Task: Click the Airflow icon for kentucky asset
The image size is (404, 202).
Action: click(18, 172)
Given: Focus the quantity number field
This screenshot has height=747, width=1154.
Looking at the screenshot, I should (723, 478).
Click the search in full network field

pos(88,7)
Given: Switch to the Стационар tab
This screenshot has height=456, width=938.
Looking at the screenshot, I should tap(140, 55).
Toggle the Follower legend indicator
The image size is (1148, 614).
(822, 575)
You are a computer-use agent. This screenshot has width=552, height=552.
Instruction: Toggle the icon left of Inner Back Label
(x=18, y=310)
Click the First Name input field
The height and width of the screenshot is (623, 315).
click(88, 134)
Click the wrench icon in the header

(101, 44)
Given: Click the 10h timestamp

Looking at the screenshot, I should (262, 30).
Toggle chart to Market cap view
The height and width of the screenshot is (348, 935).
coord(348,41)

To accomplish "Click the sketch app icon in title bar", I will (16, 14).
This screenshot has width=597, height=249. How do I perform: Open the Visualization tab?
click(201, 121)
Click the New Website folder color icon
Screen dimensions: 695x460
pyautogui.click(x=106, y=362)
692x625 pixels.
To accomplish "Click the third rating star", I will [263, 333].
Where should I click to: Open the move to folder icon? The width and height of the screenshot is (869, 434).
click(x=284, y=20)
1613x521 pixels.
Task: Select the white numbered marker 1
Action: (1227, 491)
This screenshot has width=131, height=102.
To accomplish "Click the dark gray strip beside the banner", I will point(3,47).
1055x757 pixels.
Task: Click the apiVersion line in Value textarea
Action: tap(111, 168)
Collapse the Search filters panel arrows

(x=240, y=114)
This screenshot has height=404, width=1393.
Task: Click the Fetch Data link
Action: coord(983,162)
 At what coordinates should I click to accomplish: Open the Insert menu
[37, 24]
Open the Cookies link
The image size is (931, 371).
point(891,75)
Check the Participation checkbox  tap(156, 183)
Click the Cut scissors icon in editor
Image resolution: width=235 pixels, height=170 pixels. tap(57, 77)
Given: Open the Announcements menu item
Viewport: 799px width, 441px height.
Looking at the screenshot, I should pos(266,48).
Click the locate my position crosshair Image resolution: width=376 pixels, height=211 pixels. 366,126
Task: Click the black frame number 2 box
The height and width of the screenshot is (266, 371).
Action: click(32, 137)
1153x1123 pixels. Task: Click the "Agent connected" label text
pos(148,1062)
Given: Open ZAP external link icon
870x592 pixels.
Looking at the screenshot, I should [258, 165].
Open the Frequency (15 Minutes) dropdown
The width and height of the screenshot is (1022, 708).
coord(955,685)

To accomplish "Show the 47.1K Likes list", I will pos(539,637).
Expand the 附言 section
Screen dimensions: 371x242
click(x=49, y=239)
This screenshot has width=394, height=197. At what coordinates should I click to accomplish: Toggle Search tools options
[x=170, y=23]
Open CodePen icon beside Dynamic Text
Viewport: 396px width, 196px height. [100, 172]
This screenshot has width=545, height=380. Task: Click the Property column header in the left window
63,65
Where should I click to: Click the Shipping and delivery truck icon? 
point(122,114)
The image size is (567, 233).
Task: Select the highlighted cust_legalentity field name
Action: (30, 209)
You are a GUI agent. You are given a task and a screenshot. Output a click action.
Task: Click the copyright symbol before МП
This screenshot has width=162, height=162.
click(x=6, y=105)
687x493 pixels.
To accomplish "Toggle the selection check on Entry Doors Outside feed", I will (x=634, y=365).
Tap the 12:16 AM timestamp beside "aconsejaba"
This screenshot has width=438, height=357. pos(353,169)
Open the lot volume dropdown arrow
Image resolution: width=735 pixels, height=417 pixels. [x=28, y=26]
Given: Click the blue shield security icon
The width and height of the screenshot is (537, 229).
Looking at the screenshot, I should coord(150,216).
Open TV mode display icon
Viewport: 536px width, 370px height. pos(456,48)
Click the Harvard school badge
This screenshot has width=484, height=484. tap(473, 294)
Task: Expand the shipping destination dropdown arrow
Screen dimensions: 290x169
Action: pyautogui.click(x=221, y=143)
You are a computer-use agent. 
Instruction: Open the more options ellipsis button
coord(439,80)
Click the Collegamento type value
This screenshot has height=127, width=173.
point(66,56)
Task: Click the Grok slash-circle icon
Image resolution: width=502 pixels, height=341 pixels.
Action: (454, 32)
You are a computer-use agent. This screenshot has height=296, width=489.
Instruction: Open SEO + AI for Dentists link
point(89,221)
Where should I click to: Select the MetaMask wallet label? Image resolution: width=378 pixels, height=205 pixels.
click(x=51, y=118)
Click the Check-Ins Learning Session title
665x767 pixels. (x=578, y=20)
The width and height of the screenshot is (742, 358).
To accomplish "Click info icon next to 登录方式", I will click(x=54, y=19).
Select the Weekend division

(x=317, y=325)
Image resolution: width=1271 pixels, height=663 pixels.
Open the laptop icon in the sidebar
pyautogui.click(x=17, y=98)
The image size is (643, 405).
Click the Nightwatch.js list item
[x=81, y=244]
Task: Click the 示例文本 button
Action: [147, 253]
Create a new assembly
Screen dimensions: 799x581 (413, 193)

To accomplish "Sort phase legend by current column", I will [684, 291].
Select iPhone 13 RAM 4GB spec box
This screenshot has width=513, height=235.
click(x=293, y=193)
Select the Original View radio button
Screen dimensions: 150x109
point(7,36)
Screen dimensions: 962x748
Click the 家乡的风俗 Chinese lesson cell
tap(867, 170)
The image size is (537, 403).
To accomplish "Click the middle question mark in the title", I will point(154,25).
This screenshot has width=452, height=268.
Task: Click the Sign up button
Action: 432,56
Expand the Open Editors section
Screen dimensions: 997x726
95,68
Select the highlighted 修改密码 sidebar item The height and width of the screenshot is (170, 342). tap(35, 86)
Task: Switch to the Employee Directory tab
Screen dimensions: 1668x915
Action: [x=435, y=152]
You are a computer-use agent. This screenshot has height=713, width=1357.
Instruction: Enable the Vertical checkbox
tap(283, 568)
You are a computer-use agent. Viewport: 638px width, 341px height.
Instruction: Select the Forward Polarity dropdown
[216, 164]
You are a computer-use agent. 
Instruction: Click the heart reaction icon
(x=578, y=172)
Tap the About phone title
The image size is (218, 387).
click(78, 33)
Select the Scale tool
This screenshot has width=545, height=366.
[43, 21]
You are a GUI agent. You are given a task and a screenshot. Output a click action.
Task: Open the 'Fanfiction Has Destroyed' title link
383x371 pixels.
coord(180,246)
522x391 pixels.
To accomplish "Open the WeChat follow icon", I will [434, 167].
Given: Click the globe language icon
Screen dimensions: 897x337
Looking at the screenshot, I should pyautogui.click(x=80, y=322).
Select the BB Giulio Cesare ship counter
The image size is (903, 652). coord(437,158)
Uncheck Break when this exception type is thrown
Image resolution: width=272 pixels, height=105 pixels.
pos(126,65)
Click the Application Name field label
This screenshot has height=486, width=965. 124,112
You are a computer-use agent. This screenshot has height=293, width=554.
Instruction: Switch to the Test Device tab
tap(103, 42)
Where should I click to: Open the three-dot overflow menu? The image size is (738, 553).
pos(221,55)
---
Activity: The listing is to be given again exactly, line for line.

Result for this task:
Task: Click the Airflow icon for kentucky asset
The image size is (404, 202).
Action: click(18, 172)
Given: Focus the quantity number field
This screenshot has height=747, width=1154.
Looking at the screenshot, I should (723, 478).
Click the search in full network field

pos(88,7)
Given: Switch to the Стационар tab
This screenshot has height=456, width=938.
Looking at the screenshot, I should tap(140, 55).
Toggle the Follower legend indicator
The image size is (1148, 614).
(822, 575)
You are a computer-use agent. This screenshot has width=552, height=552.
Instruction: Toggle the icon left of Inner Back Label
(x=18, y=310)
Click the First Name input field
The height and width of the screenshot is (623, 315).
click(88, 134)
Click the wrench icon in the header

(101, 44)
Given: Click the 10h timestamp

Looking at the screenshot, I should (262, 30).
Toggle chart to Market cap view
The height and width of the screenshot is (348, 935).
coord(348,41)

To accomplish "Click the sketch app icon in title bar", I will (16, 14).
This screenshot has width=597, height=249. How do I perform: Open the Visualization tab?
click(201, 121)
Click the New Website folder color icon
Screen dimensions: 695x460
pyautogui.click(x=106, y=362)
692x625 pixels.
To accomplish "Click the third rating star", I will [263, 333].
Where should I click to: Open the move to folder icon? The width and height of the screenshot is (869, 434).
click(x=284, y=20)
1613x521 pixels.
Task: Select the white numbered marker 1
Action: (1227, 491)
This screenshot has width=131, height=102.
To accomplish "Click the dark gray strip beside the banner", I will point(3,47).
1055x757 pixels.
Task: Click the apiVersion line in Value textarea
Action: tap(111, 168)
Collapse the Search filters panel arrows

(x=240, y=114)
This screenshot has height=404, width=1393.
Task: Click the Fetch Data link
Action: coord(983,162)
 At what coordinates should I click to accomplish: Open the Insert menu
[37, 24]
Open the Cookies link
The image size is (931, 371).
point(891,75)
Check the Participation checkbox  tap(156, 183)
Click the Cut scissors icon in editor
Image resolution: width=235 pixels, height=170 pixels. tap(57, 77)
Given: Open the Announcements menu item
Viewport: 799px width, 441px height.
Looking at the screenshot, I should pos(266,48).
Click the locate my position crosshair Image resolution: width=376 pixels, height=211 pixels. 366,126
Task: Click the black frame number 2 box
The height and width of the screenshot is (266, 371).
Action: click(32, 137)
1153x1123 pixels. Task: Click the "Agent connected" label text
pos(148,1062)
Given: Open ZAP external link icon
870x592 pixels.
Looking at the screenshot, I should [258, 165].
Open the Frequency (15 Minutes) dropdown
The width and height of the screenshot is (1022, 708).
coord(955,685)

To accomplish "Show the 47.1K Likes list", I will pos(539,637).
Expand the 附言 section
Screen dimensions: 371x242
click(x=49, y=239)
This screenshot has width=394, height=197. At what coordinates should I click to accomplish: Toggle Search tools options
[x=170, y=23]
Open CodePen icon beside Dynamic Text
Viewport: 396px width, 196px height. [100, 172]
This screenshot has width=545, height=380. Task: Click the Property column header in the left window
63,65
Where should I click to: Click the Shipping and delivery truck icon? 
point(122,114)
The image size is (567, 233).
Task: Select the highlighted cust_legalentity field name
Action: (30, 209)
You are a GUI agent. You are given a task and a screenshot. Output a click action.
Task: Click the copyright symbol before МП
This screenshot has width=162, height=162.
click(x=6, y=105)
687x493 pixels.
To accomplish "Toggle the selection check on Entry Doors Outside feed", I will (x=634, y=365).
Tap the 12:16 AM timestamp beside "aconsejaba"
This screenshot has width=438, height=357. pos(353,169)
Open the lot volume dropdown arrow
Image resolution: width=735 pixels, height=417 pixels. [x=28, y=26]
Given: Click the blue shield security icon
The width and height of the screenshot is (537, 229).
Looking at the screenshot, I should coord(150,216).
Open TV mode display icon
Viewport: 536px width, 370px height. pos(456,48)
Click the Harvard school badge
This screenshot has width=484, height=484. tap(473, 294)
Task: Expand the shipping destination dropdown arrow
Screen dimensions: 290x169
Action: pyautogui.click(x=221, y=143)
You are a computer-use agent. 
Instruction: Open the more options ellipsis button
coord(439,80)
Click the Collegamento type value
This screenshot has height=127, width=173.
point(66,56)
Task: Click the Grok slash-circle icon
Image resolution: width=502 pixels, height=341 pixels.
Action: (454, 32)
You are a computer-use agent. This screenshot has height=296, width=489.
Instruction: Open SEO + AI for Dentists link
point(89,221)
Where should I click to: Select the MetaMask wallet label? Image resolution: width=378 pixels, height=205 pixels.
click(x=51, y=118)
Click the Check-Ins Learning Session title
665x767 pixels. (x=578, y=20)
The width and height of the screenshot is (742, 358).
To accomplish "Click info icon next to 登录方式", I will click(x=54, y=19).
Select the Weekend division

(x=317, y=325)
Image resolution: width=1271 pixels, height=663 pixels.
Open the laptop icon in the sidebar
pyautogui.click(x=17, y=98)
The image size is (643, 405).
Click the Nightwatch.js list item
[x=81, y=244]
Task: Click the 示例文本 button
Action: [147, 253]
Create a new assembly
Screen dimensions: 799x581 (413, 193)

To accomplish "Sort phase legend by current column", I will [684, 291].
Select iPhone 13 RAM 4GB spec box
This screenshot has width=513, height=235.
click(x=293, y=193)
Select the Original View radio button
Screen dimensions: 150x109
point(7,36)
Screen dimensions: 962x748
Click the 家乡的风俗 Chinese lesson cell
tap(867, 170)
The image size is (537, 403).
To accomplish "Click the middle question mark in the title", I will point(154,25).
This screenshot has width=452, height=268.
Task: Click the Sign up button
Action: 432,56
Expand the Open Editors section
Screen dimensions: 997x726
95,68
Select the highlighted 修改密码 sidebar item The height and width of the screenshot is (170, 342). tap(35, 86)
Task: Switch to the Employee Directory tab
Screen dimensions: 1668x915
Action: [x=435, y=152]
You are a computer-use agent. This screenshot has height=713, width=1357.
Instruction: Enable the Vertical checkbox
tap(283, 568)
You are a computer-use agent. Viewport: 638px width, 341px height.
Instruction: Select the Forward Polarity dropdown
[216, 164]
You are a computer-use agent. 
Instruction: Click the heart reaction icon
(x=578, y=172)
Tap the About phone title
The image size is (218, 387).
click(78, 33)
Select the Scale tool
This screenshot has width=545, height=366.
[43, 21]
You are a GUI agent. You are given a task and a screenshot. Output a click action.
Task: Open the 'Fanfiction Has Destroyed' title link
383x371 pixels.
coord(180,246)
522x391 pixels.
To accomplish "Open the WeChat follow icon", I will [434, 167].
Given: Click the globe language icon
Screen dimensions: 897x337
Looking at the screenshot, I should pyautogui.click(x=80, y=322).
Select the BB Giulio Cesare ship counter
The image size is (903, 652). coord(437,158)
Uncheck Break when this exception type is thrown
Image resolution: width=272 pixels, height=105 pixels.
pos(126,65)
Click the Application Name field label
This screenshot has height=486, width=965. 124,112
You are a computer-use agent. This screenshot has height=293, width=554.
Instruction: Switch to the Test Device tab
tap(103, 42)
Where should I click to: Open the three-dot overflow menu? The image size is (738, 553).
pos(221,55)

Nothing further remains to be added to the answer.